The goal of this project is to produce software tools for the analysis of images obtained from a minirhizotron. The system consists of a suite of C/C++ algorithms including image processing algorithms, learning-based classification, and fully automatic image analysis algorithms.
We have created a cross-platform image analysis software with a modular filter plug-in architecture (Figure 1). This software currently includes filters for scale space ridge detection [Lindeberg], canny edge detection, anisotropic diffusion, and a difference of gaussians filter.

Figure 1: The minirhizotron software interface uses OpenCV and QT to provide a modular plug-in architecture and cross-platform compatibility.
Evaluating these filters on a variety of minirhizotron images led to the choice of ridges as the basic feature for classification. At each ridge we attached a simple descriptor consisting of the ridge saliency, local color information, average orientation along the ridge, and length.
Approximately 60 images were manually classified by masking out regions of the images which did not contain structures we were interested in. This resulted in 411 ridge segments which were of interest. An equal number of negative examples were selected at random from dataset. These were then split into a training set consisting of 320 positive and 320 negative examples, and a test set of 91 positive and 91 negative examples. A support vector machine with a radial basis function kernel was then evaluated on this data. The results may be found in Figure 3.

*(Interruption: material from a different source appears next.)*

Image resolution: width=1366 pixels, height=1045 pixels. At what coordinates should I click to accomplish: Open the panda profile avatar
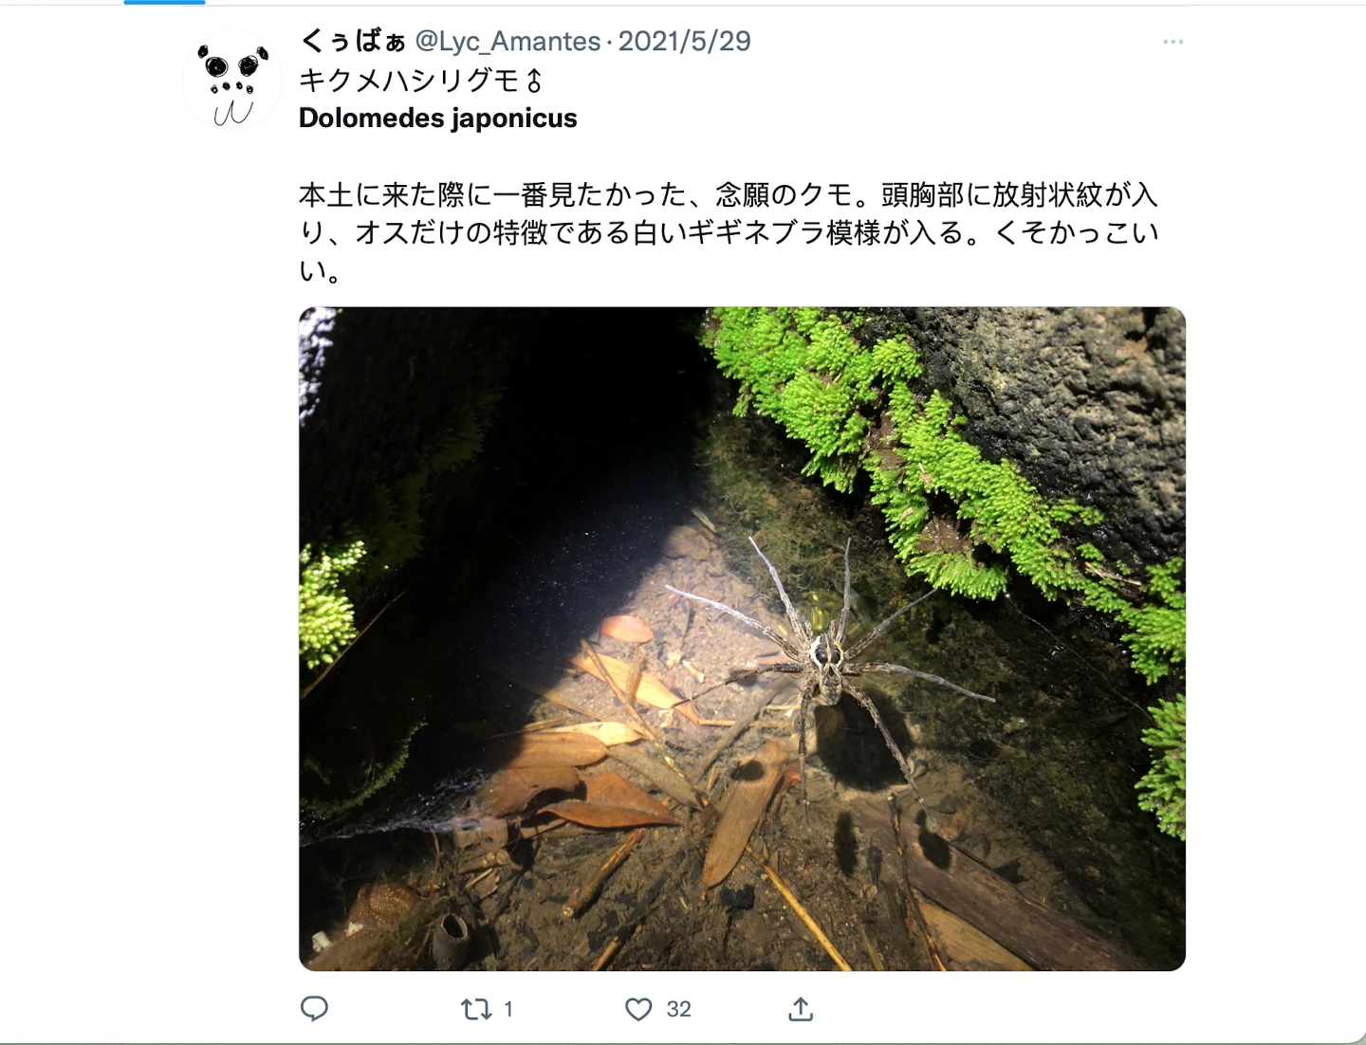pos(231,82)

Figure 2: The top 150 bright and dark roots, detected at all scales. The interesting structure travels from left to right in the upper portion of this image, and is detected as long continuous ridge segments. Different colors correspond to different ridges.
Our scale space ridge detection implementation allows us to find and rank ridge structures in general images. In Figure 2, it may be seen that ridges corresponding to the root were found within the top 150 ridges.
Additionally, we have trained a support vector machine and achieved the results shown in Figure 3. These results suggest that it may be feasible to classify structures of interest in minirhizotron images using a good feature descriptor attached to a ridge. 
Figure 3: ROC curve for an RBF SVM trained as described above.
In the future, we first plan on exploring various feature descriptors attached to the ridges. Some potential additions include mean curvature, local texture information, and the standard deviation of scale along the ridge. We will also improve our manual classification tools in order to make it easier to collect a large dataset of classified images. It is likely that it will be necessary to introduce a higher level vision model which performs cue integration along ridges exploiting knowledge learned about the structures from many examples. These steps will move us closer to fully automatic classification of interesting structures in minirhizotron images.